--- Start of Data rows ---
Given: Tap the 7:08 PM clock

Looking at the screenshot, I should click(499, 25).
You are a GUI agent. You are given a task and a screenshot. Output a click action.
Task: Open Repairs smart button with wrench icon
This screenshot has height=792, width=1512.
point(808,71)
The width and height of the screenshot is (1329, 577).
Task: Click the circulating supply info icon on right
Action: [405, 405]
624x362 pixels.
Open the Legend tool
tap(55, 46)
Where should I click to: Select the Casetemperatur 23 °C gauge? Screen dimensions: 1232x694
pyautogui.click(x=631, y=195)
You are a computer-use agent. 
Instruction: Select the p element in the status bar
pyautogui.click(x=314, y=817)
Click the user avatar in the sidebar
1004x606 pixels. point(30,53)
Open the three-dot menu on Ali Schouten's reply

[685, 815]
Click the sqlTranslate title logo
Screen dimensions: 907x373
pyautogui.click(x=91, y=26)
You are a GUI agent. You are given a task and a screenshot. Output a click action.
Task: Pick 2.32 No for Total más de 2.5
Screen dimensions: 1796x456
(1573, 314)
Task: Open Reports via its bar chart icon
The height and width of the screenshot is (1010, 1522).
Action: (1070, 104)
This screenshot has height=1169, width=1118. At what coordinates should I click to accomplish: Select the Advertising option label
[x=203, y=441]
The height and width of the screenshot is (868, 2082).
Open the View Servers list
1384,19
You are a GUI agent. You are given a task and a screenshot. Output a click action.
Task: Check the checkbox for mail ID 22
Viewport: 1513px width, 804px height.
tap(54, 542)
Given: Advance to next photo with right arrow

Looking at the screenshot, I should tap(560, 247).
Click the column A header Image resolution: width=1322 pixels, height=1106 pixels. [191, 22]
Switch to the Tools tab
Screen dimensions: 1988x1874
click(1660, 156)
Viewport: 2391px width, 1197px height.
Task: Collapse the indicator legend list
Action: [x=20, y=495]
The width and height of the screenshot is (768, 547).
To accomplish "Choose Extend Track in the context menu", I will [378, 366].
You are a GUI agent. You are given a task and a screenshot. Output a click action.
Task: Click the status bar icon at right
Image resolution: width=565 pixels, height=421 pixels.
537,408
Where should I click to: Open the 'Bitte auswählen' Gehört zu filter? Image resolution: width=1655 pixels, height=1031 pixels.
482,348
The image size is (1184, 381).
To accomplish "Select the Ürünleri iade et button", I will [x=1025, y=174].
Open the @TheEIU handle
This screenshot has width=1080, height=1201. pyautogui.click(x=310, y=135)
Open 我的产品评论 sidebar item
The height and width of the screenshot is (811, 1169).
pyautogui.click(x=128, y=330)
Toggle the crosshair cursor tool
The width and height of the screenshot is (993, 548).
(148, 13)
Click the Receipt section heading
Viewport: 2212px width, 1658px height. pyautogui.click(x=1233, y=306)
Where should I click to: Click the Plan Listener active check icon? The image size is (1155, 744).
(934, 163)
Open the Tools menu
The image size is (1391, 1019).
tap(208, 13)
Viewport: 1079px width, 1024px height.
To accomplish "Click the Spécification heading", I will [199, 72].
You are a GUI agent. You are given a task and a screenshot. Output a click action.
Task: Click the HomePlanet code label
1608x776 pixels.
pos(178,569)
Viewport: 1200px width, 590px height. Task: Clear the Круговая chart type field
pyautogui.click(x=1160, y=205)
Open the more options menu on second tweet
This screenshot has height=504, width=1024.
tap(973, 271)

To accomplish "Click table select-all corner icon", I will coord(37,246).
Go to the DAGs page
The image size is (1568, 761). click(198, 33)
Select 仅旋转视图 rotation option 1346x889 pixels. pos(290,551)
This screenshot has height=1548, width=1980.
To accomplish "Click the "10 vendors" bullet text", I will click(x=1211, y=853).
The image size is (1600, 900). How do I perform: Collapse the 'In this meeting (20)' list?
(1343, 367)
--- End of Data rows ---
## What needs to be done
Format every line above as a JSON list of strings, one string per line, omitting blank lines.

## Result
[
  "Given: Tap the 7:08 PM clock",
  "Looking at the screenshot, I should click(499, 25).",
  "You are a GUI agent. You are given a task and a screenshot. Output a click action.",
  "Task: Open Repairs smart button with wrench icon",
  "This screenshot has height=792, width=1512.",
  "point(808,71)",
  "The width and height of the screenshot is (1329, 577).",
  "Task: Click the circulating supply info icon on right",
  "Action: [405, 405]",
  "624x362 pixels.",
  "Open the Legend tool",
  "tap(55, 46)",
  "Where should I click to: Select the Casetemperatur 23 °C gauge? Screen dimensions: 1232x694",
  "pyautogui.click(x=631, y=195)",
  "You are a computer-use agent. ",
  "Instruction: Select the p element in the status bar",
  "pyautogui.click(x=314, y=817)",
  "Click the user avatar in the sidebar",
  "1004x606 pixels. point(30,53)",
  "Open the three-dot menu on Ali Schouten's reply",
  "[685, 815]",
  "Click the sqlTranslate title logo",
  "Screen dimensions: 907x373",
  "pyautogui.click(x=91, y=26)",
  "You are a GUI agent. You are given a task and a screenshot. Output a click action.",
  "Task: Pick 2.32 No for Total más de 2.5",
  "Screen dimensions: 1796x456",
  "(1573, 314)",
  "Task: Open Reports via its bar chart icon",
  "The height and width of the screenshot is (1010, 1522).",
  "Action: (1070, 104)",
  "This screenshot has height=1169, width=1118. At what coordinates should I click to accomplish: Select the Advertising option label",
  "[x=203, y=441]",
  "The height and width of the screenshot is (868, 2082).",
  "Open the View Servers list",
  "1384,19",
  "You are a GUI agent. You are given a task and a screenshot. Output a click action.",
  "Task: Check the checkbox for mail ID 22",
  "Viewport: 1513px width, 804px height.",
  "tap(54, 542)",
  "Given: Advance to next photo with right arrow",
  "Looking at the screenshot, I should tap(560, 247).",
  "Click the column A header Image resolution: width=1322 pixels, height=1106 pixels. [191, 22]",
  "Switch to the Tools tab",
  "Screen dimensions: 1988x1874",
  "click(1660, 156)",
  "Viewport: 2391px width, 1197px height.",
  "Task: Collapse the indicator legend list",
  "Action: [x=20, y=495]",
  "The width and height of the screenshot is (768, 547).",
  "To accomplish \"Choose Extend Track in the context menu\", I will [378, 366].",
  "You are a GUI agent. You are given a task and a screenshot. Output a click action.",
  "Task: Click the status bar icon at right",
  "Image resolution: width=565 pixels, height=421 pixels.",
  "537,408",
  "Where should I click to: Open the 'Bitte auswählen' Gehört zu filter? Image resolution: width=1655 pixels, height=1031 pixels.",
  "482,348",
  "The image size is (1184, 381).",
  "To accomplish \"Select the Ürünleri iade et button\", I will [x=1025, y=174].",
  "Open the @TheEIU handle",
  "This screenshot has width=1080, height=1201. pyautogui.click(x=310, y=135)",
  "Open 我的产品评论 sidebar item",
  "The height and width of the screenshot is (811, 1169).",
  "pyautogui.click(x=128, y=330)",
  "Toggle the crosshair cursor tool",
  "The width and height of the screenshot is (993, 548).",
  "(148, 13)",
  "Click the Receipt section heading",
  "Viewport: 2212px width, 1658px height. pyautogui.click(x=1233, y=306)",
  "Where should I click to: Click the Plan Listener active check icon? The image size is (1155, 744).",
  "(934, 163)",
  "Open the Tools menu",
  "The image size is (1391, 1019).",
  "tap(208, 13)",
  "Viewport: 1079px width, 1024px height.",
  "To accomplish \"Click the Spécification heading\", I will [199, 72].",
  "You are a GUI agent. You are given a task and a screenshot. Output a click action.",
  "Task: Click the HomePlanet code label",
  "1608x776 pixels.",
  "pos(178,569)",
  "Viewport: 1200px width, 590px height. Task: Clear the Круговая chart type field",
  "pyautogui.click(x=1160, y=205)",
  "Open the more options menu on second tweet",
  "This screenshot has height=504, width=1024.",
  "tap(973, 271)",
  "To accomplish \"Click table select-all corner icon\", I will coord(37,246).",
  "Go to the DAGs page",
  "The image size is (1568, 761). click(198, 33)",
  "Select 仅旋转视图 rotation option 1346x889 pixels. pos(290,551)",
  "This screenshot has height=1548, width=1980.",
  "To accomplish \"Click the \"10 vendors\" bullet text\", I will click(x=1211, y=853).",
  "The image size is (1600, 900). How do I perform: Collapse the 'In this meeting (20)' list?",
  "(1343, 367)"
]